Blockchain und Katastrophen: Die neue Ära der privaten Investitionen
Die Welt der Finanzen hat sich in den letzten Jahren rasant gewandelt, insbesondere durch die Einführung der Blockchain-Technologie. Ein spannendes Beispiel hierfür sind die Möglichkeiten, die sich für Privatinvestoren ergeben, um Versicherungsrisiken zu übernehmen. Das eröffnet ein ganz neues Kapitel in der Welt der Investments, die zuvor nur den großen Profis vorbehalten war. Wer hätte gedacht, dass man durch digitale Dollars, auch bekannt als Stablecoins, in Katastrophenanleihen investieren kann? Das ist nicht nur innovativ, sondern auch lukrativ! Angenommen, ein durch Unwetter zerstörtes Haus im Bavonatal, Kanton Tessin, im Jahr 2024 – Anleger können hier durch ihre Investitionen hohe Zinsen erzielen. Doch Vorsicht: Bei Eintritt des versicherten Ereignisses kann das eingesetzte Kapital, je nach Risiko, teilweise oder sogar vollständig verloren gehen.
Der Erstversicherer, in diesem Fall eine bekannte Größe wie Zurich, nutzt solche Methoden, um Klumpenrisiken weiterzugeben. Die Plattform Re.xyz macht es möglich, dass auch private Anleger die Rolle der Rückversicherer übernehmen. Alles, was man dafür benötigt, ist ein Krypto-Wallet, in dem die Stablecoins verwaltet werden. Nach der Eröffnung eines Wallets stehen den Anlegern verschiedene Risikokategorien zur Auswahl. Die Tranche mit dem niedrigsten Risiko verspricht eine Rendite von 7%, während risikobehaftetere Varianten sogar bis zu 12% abwerfen können. Damit sind die Renditen im direkten Vergleich zu herkömmlichen Anlagefonds erheblich höher. Doch die Komplexität und das Risiko steigen mit zusätzlichen Anlageschritten, was man im Hinterkopf behalten sollte.
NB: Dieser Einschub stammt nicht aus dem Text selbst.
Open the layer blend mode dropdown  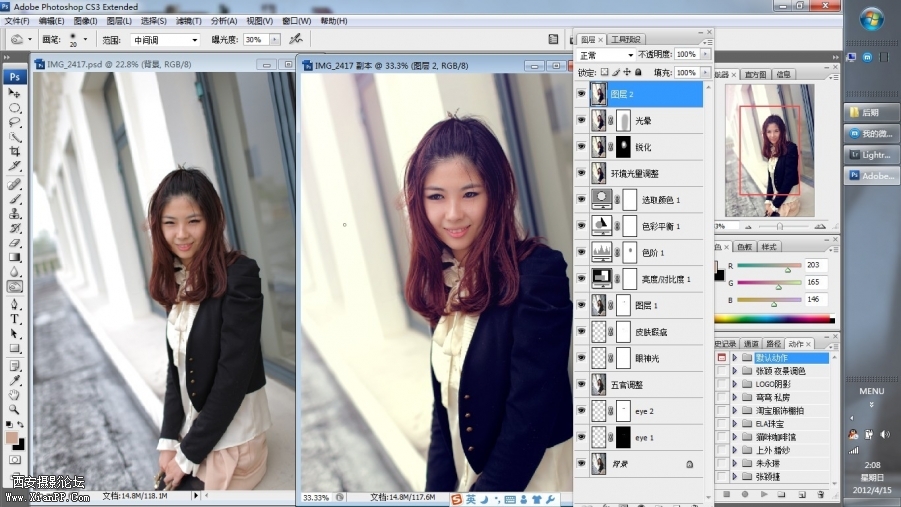coord(606,54)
Die Blockchain-Revolution in der Rückversicherung
Die Allianz und Swiss Re haben bereits 2016 einen entscheidenden Schritt in diese Richtung getan, als sie eine Partnerschaft mit der Blockchain-Initiative B3i eingingen. Zusammen mit anderen Versicherern wie Munich Re wurde ein IT-Hightech-Labor in Zürich gegründet, um innovative Versicherungen auf Blockchain-Basis zu entwickeln. Ein großer Erfolg war die Platzierung des ersten rechtsverbindlichen Rückversicherungsvertrags auf dieser Basis. Dieser sogenannte Katastrophen-Excess-of-Loss (XoL)-Vertrag ermöglicht es, dass Versicherte basierend auf einer Gesamtrisiko-Summe beteiligt werden, statt jeden Kunden einzeln abzusichern. Das klingt nach einer wahren Win-win-Situation, oder?
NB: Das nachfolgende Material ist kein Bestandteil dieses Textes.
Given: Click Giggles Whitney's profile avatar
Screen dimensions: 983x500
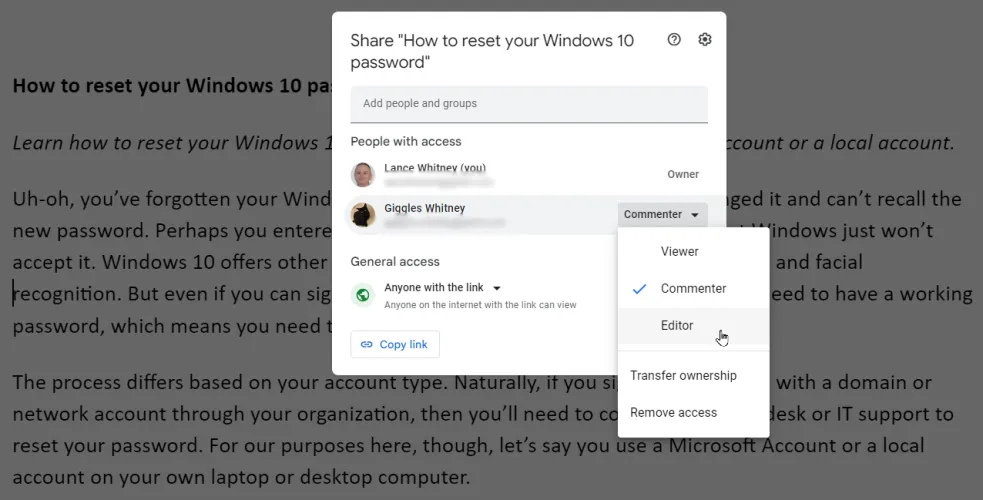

Um das Ganze noch interessanter zu machen: Ein Selbstbehalt wird vereinbart, was bedeutet, dass Rückversicherer nur für Schäden über eine bestimmte Summe hinaus erstatten. Wenn man sich vorstellt, dass der Rückversicherer 50% der Schäden über 500.000 Euro übernimmt, wird deutlich, wie die Risiken verteilt werden. Die Vorteile für die Versicherer sind beachtlich: Eine Erhöhung der Solvenz, weniger Eigenkapital für teure Risiken und ein gesenktes finanzielles Risiko sind nur einige davon. Die Blockchain-Lösung ermöglicht variablere und anpassbare Rückversicherungsverträge, was die Prozesse erheblich beschleunigt. Vertragsabschlüsse und Schadenbearbeitung werden digital und effizient abgewickelt, wenn alle Kriterien erfüllt sind – und das ohne die nervigen, langwierigen Antragsprozesse.
Jan Stoermann, Chief Underwriting Officer bei Allianz Re, sieht in diesen Entwicklungen die Zukunft der Branche. Es wird spannend sein zu beobachten, wie sich die Integration der B3i-Plattform in die Transaktionsprozesse weiterentwickelt. Die Blockchain-Technologie zieht immer mehr in die Finanz- und Versicherungswelt ein, und die Möglichkeiten scheinen schier endlos. Wer weiß, vielleicht wird das Investment in Katastrophenanleihen bald zur Normalität – und wir alle werden auf der Jagd nach den besten Renditen sein!